第5話 スプラッシュティー

 代金の支払いを終え、バグウェットが外に煙草を吸いに行っている間にベルはリウを呼びに行った。

 彼女は籠の中に入っていた菓子を目を輝かせながら頬張っている最中だった、ベルの存在に気付き恥ずかしそうに口の中のクッキーを飲み込む。

 籠の中の菓子は半分以上無くなっており、リウは食べ過ぎてしまったかと申し訳なさそうにしていた。

 それがベルの脳内にわずかに残った面白いと感じる部分を刺激した、足元に置いてあるゴミ箱を菓子の袋で一杯にしておきながら今更だろうと。


「良い食いっぷりだ、美味かったか?」


「……はい」


 リウは菓子を食べた事がほとんどない、いつも店に並んだ色とりどりの物を眺める日々だったからだ。

 たまに支援団体から菓子が贈られることもあったが、彼女は他のきょうだいたちそれを食べさせ自分は我慢していた。それは彼女の幼少期の経験からである。

 

 リウにも短い間だったが血の繋がらない兄や姉がいた、だが彼らは彼女に優しく無かった。菓子が届けば奪い合い、彼女が食べるはずだった物まで奪い取ってしまう、それは食事も同様だった。辛い経験をしてきた子供たちだ、荒んでしまうのも無理はないがそんな事は幼いリウには関係無い。

 

 リウはいつも部屋の隅でお腹を空かせ、泣いていた。

 彼女の味方は父親だけだった、泣いている彼女を慰めこっそりお菓子もくれた。いつも隣にいるわけでは無かったが、時折見せる父の優しさのおかげで彼女はここまでやってこれたのだ。

 こういった経験が彼女がきょうだいたちに優しくする理由にもなっている。


「気取りが無くていい、残りも持っていけ」


「でもベルさんが食べるのが無くなって……」


 気遣いの言葉を言いかけたリウを制するように、ベルは黙って部屋にあった大きな棚を彼女に開けて見せる、その中には大量の菓子が詰め込まれていた。
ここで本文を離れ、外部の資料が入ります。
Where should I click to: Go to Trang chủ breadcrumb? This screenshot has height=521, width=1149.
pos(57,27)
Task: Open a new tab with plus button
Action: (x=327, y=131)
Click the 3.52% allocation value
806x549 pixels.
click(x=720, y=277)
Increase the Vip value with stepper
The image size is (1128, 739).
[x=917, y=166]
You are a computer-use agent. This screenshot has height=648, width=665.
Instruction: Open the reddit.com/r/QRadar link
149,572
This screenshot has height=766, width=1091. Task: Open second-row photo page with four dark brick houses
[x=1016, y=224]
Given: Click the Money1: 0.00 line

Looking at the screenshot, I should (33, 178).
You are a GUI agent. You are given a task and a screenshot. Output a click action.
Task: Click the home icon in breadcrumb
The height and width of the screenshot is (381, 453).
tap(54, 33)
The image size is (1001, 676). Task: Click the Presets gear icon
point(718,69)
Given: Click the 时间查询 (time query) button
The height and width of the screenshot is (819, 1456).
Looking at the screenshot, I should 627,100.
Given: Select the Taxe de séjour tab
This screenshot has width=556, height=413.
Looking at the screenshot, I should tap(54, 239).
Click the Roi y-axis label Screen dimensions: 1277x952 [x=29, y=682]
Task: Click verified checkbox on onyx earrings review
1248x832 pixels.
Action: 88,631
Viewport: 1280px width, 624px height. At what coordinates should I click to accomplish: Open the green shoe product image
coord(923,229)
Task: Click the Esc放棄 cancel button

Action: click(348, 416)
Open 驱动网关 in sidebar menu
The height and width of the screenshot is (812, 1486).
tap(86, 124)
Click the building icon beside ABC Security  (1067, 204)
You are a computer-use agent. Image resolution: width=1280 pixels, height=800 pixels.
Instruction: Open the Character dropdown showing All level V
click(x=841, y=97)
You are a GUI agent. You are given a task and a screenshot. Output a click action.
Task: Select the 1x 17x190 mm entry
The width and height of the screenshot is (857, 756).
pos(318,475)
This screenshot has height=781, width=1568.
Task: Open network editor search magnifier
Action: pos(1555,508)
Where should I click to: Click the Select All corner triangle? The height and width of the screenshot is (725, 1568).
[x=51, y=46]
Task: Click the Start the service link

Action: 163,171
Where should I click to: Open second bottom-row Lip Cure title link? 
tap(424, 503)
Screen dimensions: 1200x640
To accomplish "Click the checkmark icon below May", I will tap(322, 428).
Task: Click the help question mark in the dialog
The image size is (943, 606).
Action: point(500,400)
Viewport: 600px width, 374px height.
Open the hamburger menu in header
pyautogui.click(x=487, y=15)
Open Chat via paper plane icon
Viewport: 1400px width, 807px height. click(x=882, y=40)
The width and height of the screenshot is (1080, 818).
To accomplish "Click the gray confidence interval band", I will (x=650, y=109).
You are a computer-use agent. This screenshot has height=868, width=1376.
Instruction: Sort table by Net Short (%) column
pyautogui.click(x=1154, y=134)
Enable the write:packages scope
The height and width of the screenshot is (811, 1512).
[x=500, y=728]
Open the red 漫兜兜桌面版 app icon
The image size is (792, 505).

 チョコ、飴、ガム、棚に綺麗に並べられた数々の菓子、ベルは大の菓子好きであり甘党だった。そこからいくつかチョコや飴を掴むと、リウの前にある籠にいくつか入れて渡してくれた。


「ありがとうございます!」


 立ち上がり頭を下げたリウの背中をベルは気持ちよく叩き、入り口に連れて行った。

 

「またな爺さん、次も頼む」


「整備はする、だが次に壊したら覚悟しろ。お前の頭を一山いくらのバラ肉にしてやるからな」


 バグウェットは分かった、と頷き店を後にしようとした。その時、リウが菓子の入った籠を持って店の奥から出てきた事を思い出す。


「ありがとな爺さん、菓子までもらっちまって」


 目の前の老人はワオスイーツの棒付き飴イチゴ味をポケットから取り出し、それを口に咥えた。

 老人は少しだけ悲しげな眼をしている。


「菓子にはガキが一番似合う、それだけだ」


 ベルの視線は、シギと菓子をはしゃぎながら食べるリウに向けられていた。やっぱりらしくねえよ、そう笑ってからバグウェットは今度こそ店を後にした。



 

「これ美味しかったな」


「おお! 中々良いセンスしてますよ、これはワオスイーツの中でも一、二を争う美味しさですから!」


 シギとリウはの二人はベルに貰った菓子ではしゃいでいた、シギは意外と甘いものが好きで良く食べている。バグウェットがあまり甘いものを食べないからか、リウと話すシギは年相応の子供のようだ。


「やっぱりお菓子の話ができるのは良いですね、バグウェットなんてあの通りの味オンチですから」


「そりゃあんなラーメン食べてたら舌もおかしくなるって」


 楽しそうに笑う二人、その後ろでバグウェットは不満げな顔をしていた。そろそろ拳骨の一つ二つくれてやっても文句は言われないだろう、彼はそう考えそのタイミングを見計らっていた。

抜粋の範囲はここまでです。